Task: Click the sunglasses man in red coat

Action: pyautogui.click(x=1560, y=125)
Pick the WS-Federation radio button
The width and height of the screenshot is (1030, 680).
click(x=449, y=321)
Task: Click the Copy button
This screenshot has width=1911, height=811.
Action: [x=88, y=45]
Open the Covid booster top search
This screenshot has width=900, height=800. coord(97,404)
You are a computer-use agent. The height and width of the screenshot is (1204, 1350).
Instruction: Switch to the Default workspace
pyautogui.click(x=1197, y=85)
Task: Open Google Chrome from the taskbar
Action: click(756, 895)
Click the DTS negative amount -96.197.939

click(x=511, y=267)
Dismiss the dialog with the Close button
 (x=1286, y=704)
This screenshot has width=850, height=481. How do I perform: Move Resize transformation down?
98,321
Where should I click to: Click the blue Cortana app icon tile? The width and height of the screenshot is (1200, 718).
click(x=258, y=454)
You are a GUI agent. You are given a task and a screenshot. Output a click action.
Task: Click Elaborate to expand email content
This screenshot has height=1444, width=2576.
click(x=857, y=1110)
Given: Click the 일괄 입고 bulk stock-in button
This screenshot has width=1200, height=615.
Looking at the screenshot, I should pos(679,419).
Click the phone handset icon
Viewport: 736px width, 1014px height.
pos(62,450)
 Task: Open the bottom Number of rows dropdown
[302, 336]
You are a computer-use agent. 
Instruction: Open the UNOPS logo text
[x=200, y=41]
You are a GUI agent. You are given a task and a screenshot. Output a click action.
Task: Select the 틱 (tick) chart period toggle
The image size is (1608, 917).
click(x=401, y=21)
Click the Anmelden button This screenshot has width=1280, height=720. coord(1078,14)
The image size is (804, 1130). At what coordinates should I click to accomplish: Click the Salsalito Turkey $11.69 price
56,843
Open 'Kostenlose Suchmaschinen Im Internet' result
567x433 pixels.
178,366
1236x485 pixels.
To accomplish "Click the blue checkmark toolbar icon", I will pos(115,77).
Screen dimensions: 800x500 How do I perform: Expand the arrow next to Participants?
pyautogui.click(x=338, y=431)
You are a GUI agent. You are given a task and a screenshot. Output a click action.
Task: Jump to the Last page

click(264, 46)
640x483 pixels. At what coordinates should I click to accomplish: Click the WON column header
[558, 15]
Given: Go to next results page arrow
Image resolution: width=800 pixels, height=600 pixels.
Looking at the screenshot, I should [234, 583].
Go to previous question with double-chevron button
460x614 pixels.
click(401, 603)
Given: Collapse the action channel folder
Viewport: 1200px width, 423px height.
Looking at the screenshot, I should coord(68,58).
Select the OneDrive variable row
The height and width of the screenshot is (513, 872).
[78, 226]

::::::

§ Exercise goal
Arrange every line of the entries above into a Markdown table with the columns Row and Line, numbering the rows in order and skipping blank lines.

§ Complete output
| Row | Line |
|---|---|
| 1 | Task: Click the sunglasses man in red coat |
| 2 | Action: pyautogui.click(x=1560, y=125) |
| 3 | Pick the WS-Federation radio button |
| 4 | The width and height of the screenshot is (1030, 680). |
| 5 | click(x=449, y=321) |
| 6 | Task: Click the Copy button |
| 7 | This screenshot has width=1911, height=811. |
| 8 | Action: [x=88, y=45] |
| 9 | Open the Covid booster top search |
| 10 | This screenshot has width=900, height=800. coord(97,404) |
| 11 | You are a computer-use agent. The height and width of the screenshot is (1204, 1350). |
| 12 | Instruction: Switch to the Default workspace |
| 13 | pyautogui.click(x=1197, y=85) |
| 14 | Task: Open Google Chrome from the taskbar |
| 15 | Action: click(756, 895) |
| 16 | Click the DTS negative amount -96.197.939 |
| 17 | click(x=511, y=267) |
| 18 | Dismiss the dialog with the Close button |
| 19 |  (x=1286, y=704) |
| 20 | This screenshot has width=850, height=481. How do I perform: Move Resize transformation down? |
| 21 | 98,321 |
| 22 | Where should I click to: Click the blue Cortana app icon tile? The width and height of the screenshot is (1200, 718). |
| 23 | click(x=258, y=454) |
| 24 | You are a GUI agent. You are given a task and a screenshot. Output a click action. |
| 25 | Task: Click Elaborate to expand email content |
| 26 | This screenshot has height=1444, width=2576. |
| 27 | click(x=857, y=1110) |
| 28 | Given: Click the 일괄 입고 bulk stock-in button |
| 29 | This screenshot has width=1200, height=615. |
| 30 | Looking at the screenshot, I should pos(679,419). |
| 31 | Click the phone handset icon |
| 32 | Viewport: 736px width, 1014px height. |
| 33 | pos(62,450) |
| 34 |  Task: Open the bottom Number of rows dropdown |
| 35 | [302, 336] |
| 36 | You are a computer-use agent.  |
| 37 | Instruction: Open the UNOPS logo text |
| 38 | [x=200, y=41] |
| 39 | You are a GUI agent. You are given a task and a screenshot. Output a click action. |
| 40 | Task: Select the 틱 (tick) chart period toggle |
| 41 | The image size is (1608, 917). |
| 42 | click(x=401, y=21) |
| 43 | Click the Anmelden button This screenshot has width=1280, height=720. coord(1078,14) |
| 44 | The image size is (804, 1130). At what coordinates should I click to accomplish: Click the Salsalito Turkey $11.69 price |
| 45 | 56,843 |
| 46 | Open 'Kostenlose Suchmaschinen Im Internet' result |
| 47 | 567x433 pixels. |
| 48 | 178,366 |
| 49 | 1236x485 pixels. |
| 50 | To accomplish "Click the blue checkmark toolbar icon", I will pos(115,77). |
| 51 | Screen dimensions: 800x500 How do I perform: Expand the arrow next to Participants? |
| 52 | pyautogui.click(x=338, y=431) |
| 53 | You are a GUI agent. You are given a task and a screenshot. Output a click action. |
| 54 | Task: Jump to the Last page |
| 55 | click(264, 46) |
| 56 | 640x483 pixels. At what coordinates should I click to accomplish: Click the WON column header |
| 57 | [558, 15] |
| 58 | Given: Go to next results page arrow |
| 59 | Image resolution: width=800 pixels, height=600 pixels. |
| 60 | Looking at the screenshot, I should [234, 583]. |
| 61 | Go to previous question with double-chevron button |
| 62 | 460x614 pixels. |
| 63 | click(401, 603) |
| 64 | Given: Collapse the action channel folder |
| 65 | Viewport: 1200px width, 423px height. |
| 66 | Looking at the screenshot, I should coord(68,58). |
| 67 | Select the OneDrive variable row |
| 68 | The height and width of the screenshot is (513, 872). |
| 69 | [78, 226] |